Samen met haar zes passagiers – die allemaal tussen anderhalf en vier jaar jong lijken en gezien hun uiterlijke diversiteit bezwaarlijk uit dezelfde ouders kunnen voortspruiten- baant de vrouw zich een weg door het pand van de bevolkingsdienst.


In de draaideur van deze administratieve instelling past dit konvooi niet. Dat weet de vrouw al. Uit haar afgemeten handelingen valt af te leiden dat ze over enige ervaring in de kroostrijkheid beschikt.

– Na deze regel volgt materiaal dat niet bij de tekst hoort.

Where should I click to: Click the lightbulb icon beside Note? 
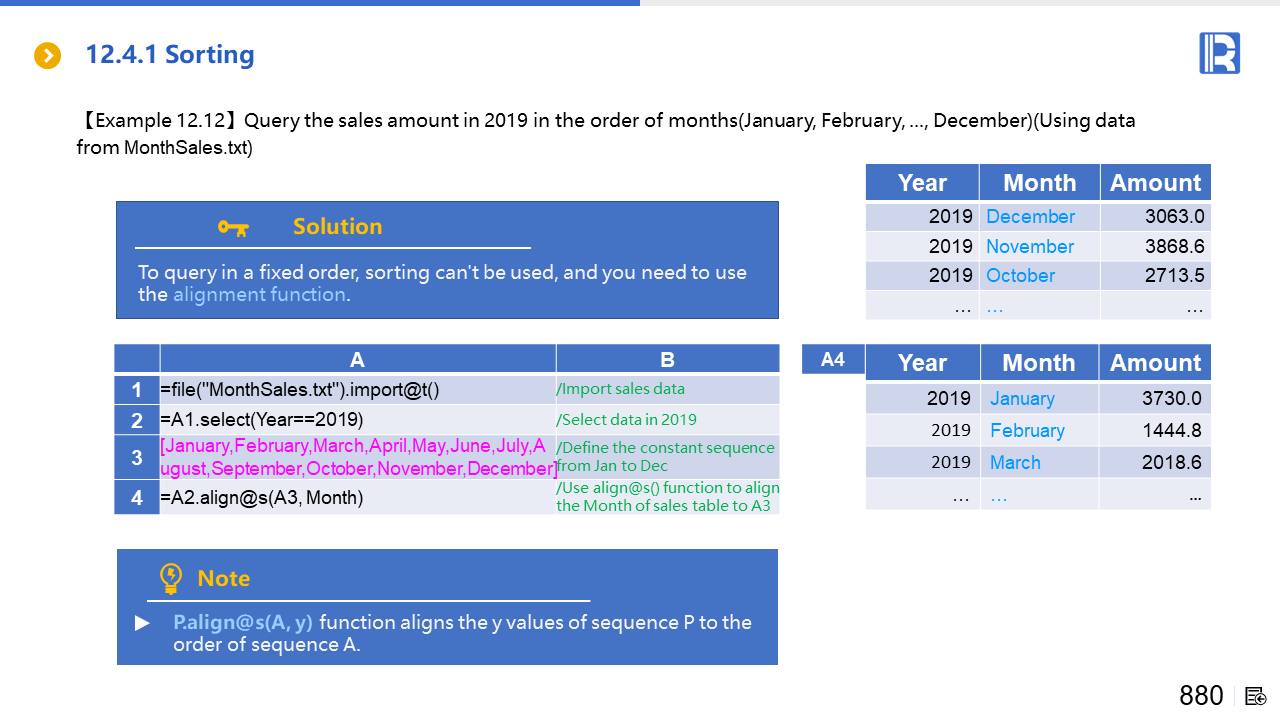[171, 578]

Met een daadkracht waar elke doe-het-zelver van kan leren, opent ze de glazen deur ernaast en zet hem klem met de houten wig die op de grond ligt.

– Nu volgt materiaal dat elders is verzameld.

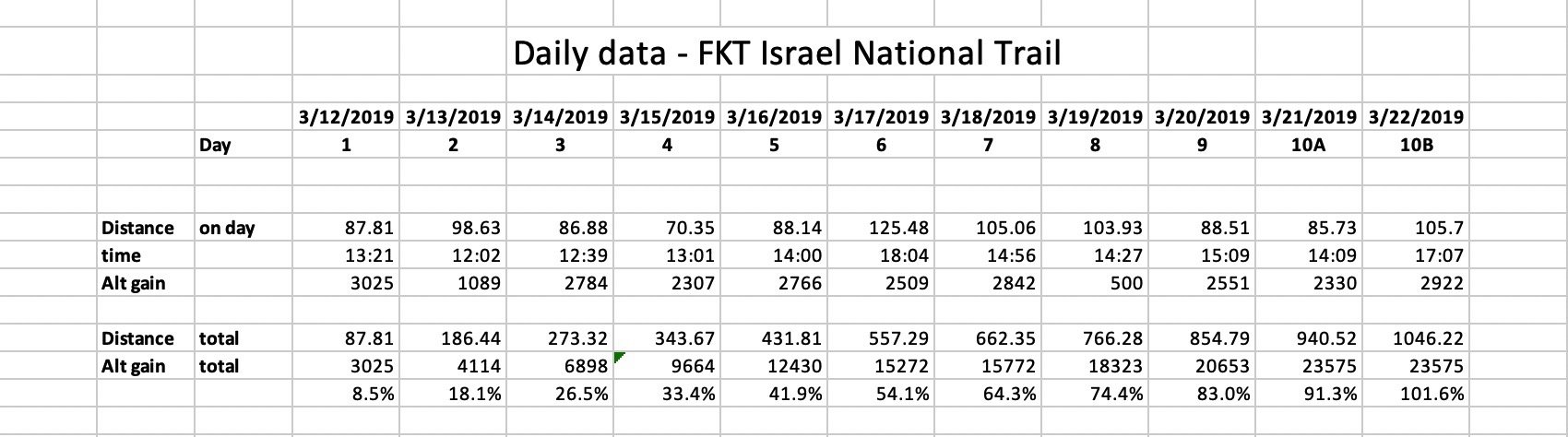Click the 3/12/2019 date header cell
The image size is (1568, 437).
pos(347,117)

Treuzelen is niet aan haar besteed.


Voor ze haar stoet door de openstaande deur duwt, stuurt ze een enkel, kort en speels bevel haar wereldje in: dat iedereen de handjes binnenboord moet houden.


Het horen van haar vertrouwde stem is voldoende om alle inzittenden meteen tot actie doen overgaan.


De kinderen veren recht en turen nieuwsgierig en alert in het rond.


Twaalf opgewonden handjes die duidelijk al voor gelijkaardige vuren hebben gestaan, verstrengelen zich meteen veilig in zes schoten – ze zouden met hun vingertjes niet tussen buggy en kozijn gekneld willen raken. In die schoot ligt ook een knuffeldier dat vastgeknoopt is aan hun zitje: aan het zoeken naar verloren voorwerpen doet deze matrone niet.


De kinderen laten zich de zorgzame kordaatheid van hun tijdelijke moeder welgevallen. Er gaat, ondanks de schroeiende hitte, geen greintje ongerustheid of kregeligheid van hen uit.


Integendeel.


De ervaren kalmte van de vrouw werkt zalvend. De kleine zes neuriën, spelen of tukken zo verzaligd rustig dat je het als volwassen toeschouwer haast betreurt dat je die heerlijke staat van onschuldige genade nooit meer bereiken kunt.